___ Provided information
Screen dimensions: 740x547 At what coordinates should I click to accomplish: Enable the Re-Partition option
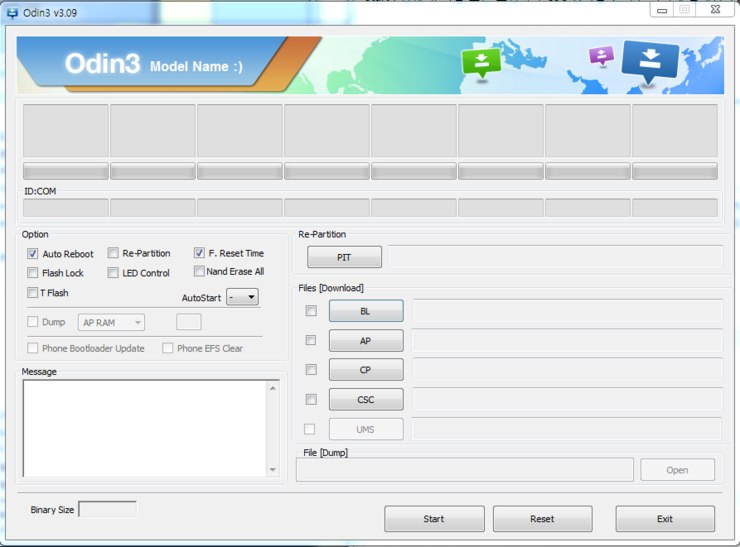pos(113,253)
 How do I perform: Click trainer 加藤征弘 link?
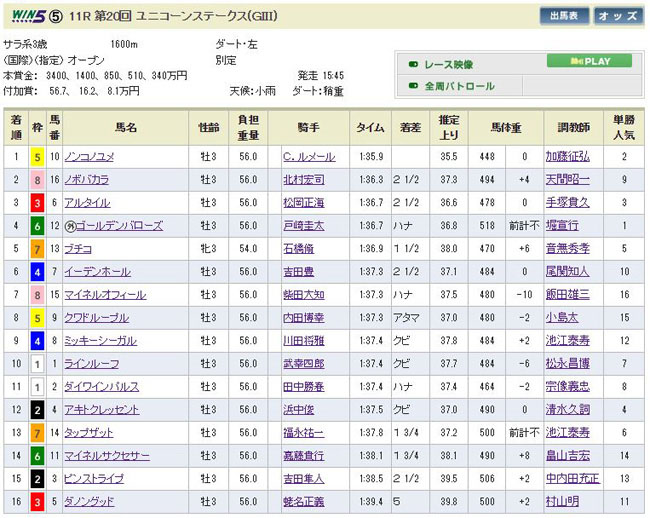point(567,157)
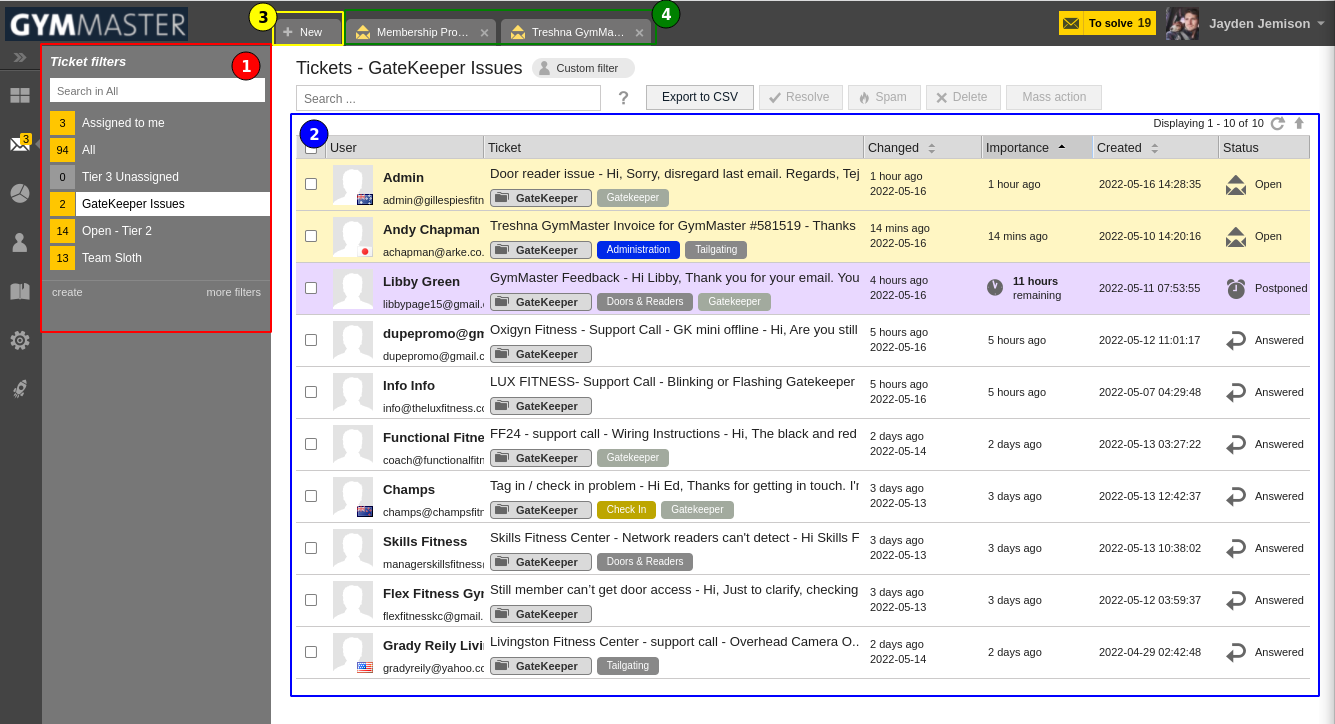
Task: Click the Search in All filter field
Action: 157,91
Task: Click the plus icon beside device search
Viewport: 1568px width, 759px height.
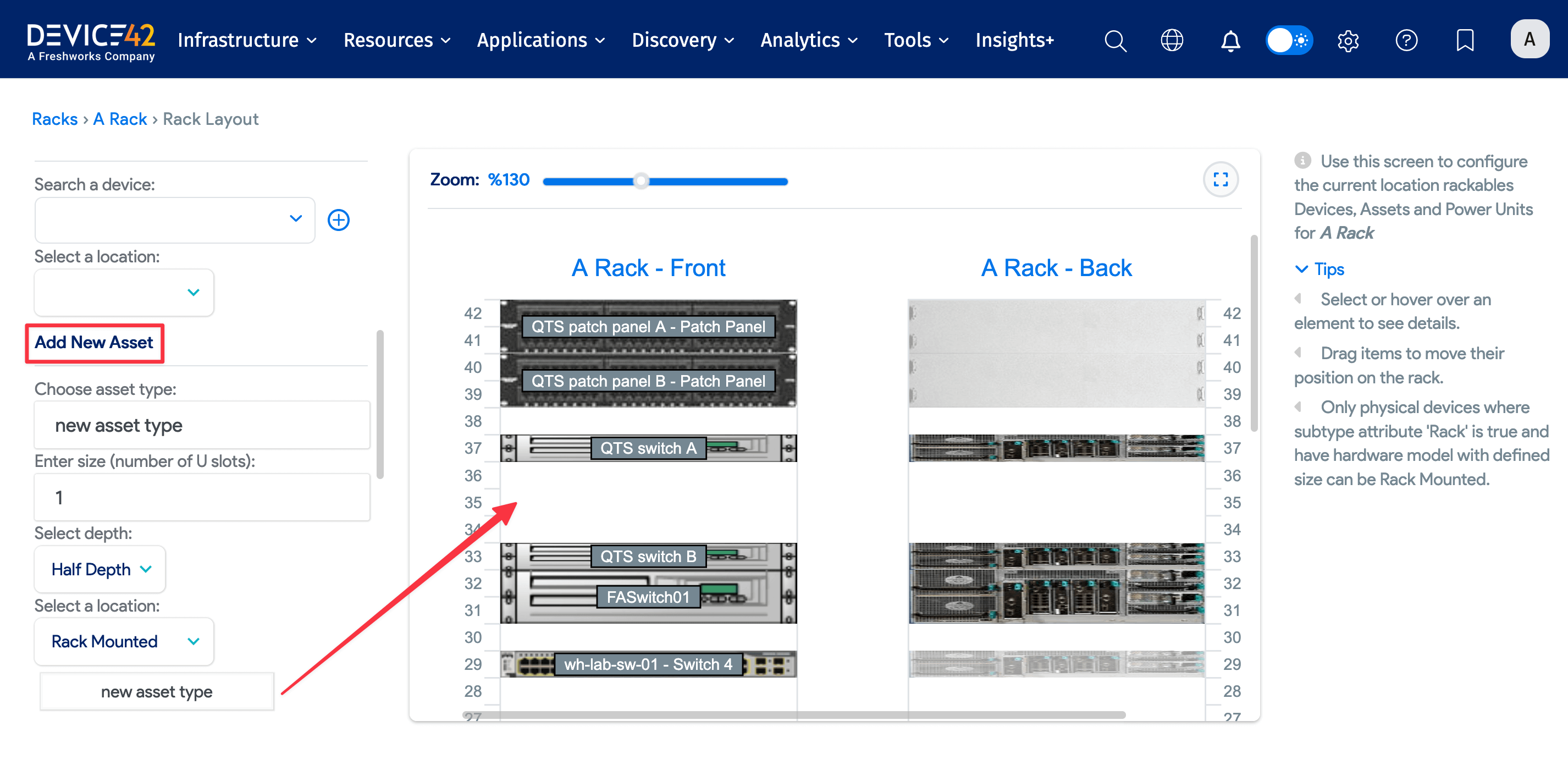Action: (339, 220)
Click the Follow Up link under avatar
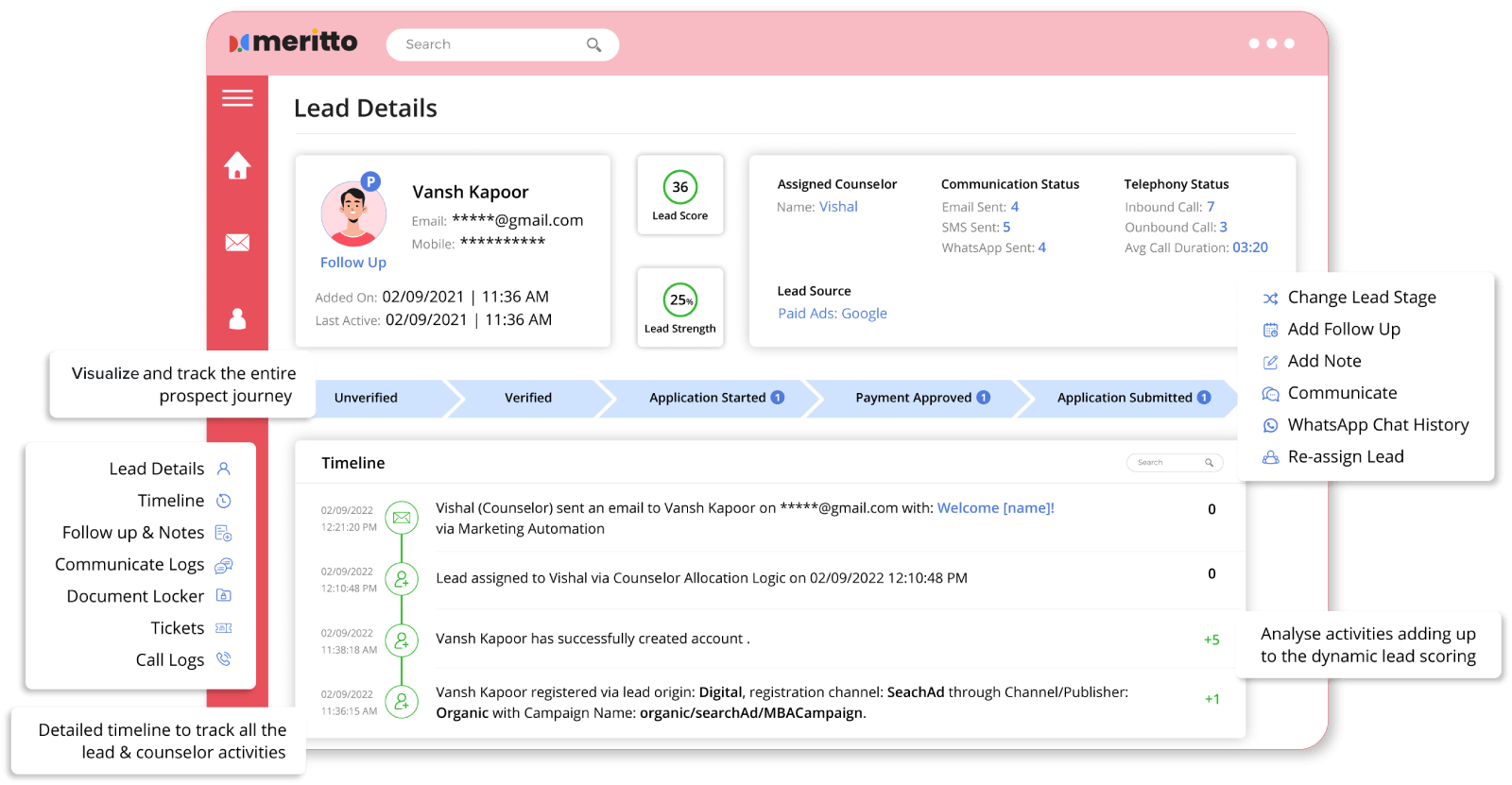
______
▶ [Stated problem]:
Arrange the records above as a Markdown table with the columns Row and Line, one numbered row for each line and no rows for blank lines. Leave the pictures out.

▶ [Full answer]:
| Row | Line |
|---|---|
| 1 | Screen dimensions: 740x547 At what coordinates should I click to accomplish: Enable the Re-Partition option |
| 2 | pos(113,253) |
| 3 |  How do I perform: Click trainer 加藤征弘 link? |
| 4 | point(567,157) |
| 5 | Task: Click the Search in All filter field |
| 6 | Action: 157,91 |
| 7 | Task: Click the plus icon beside device search |
| 8 | Viewport: 1568px width, 759px height. |
| 9 | Action: (339, 220) |
| 10 | Click the Follow Up link under avatar |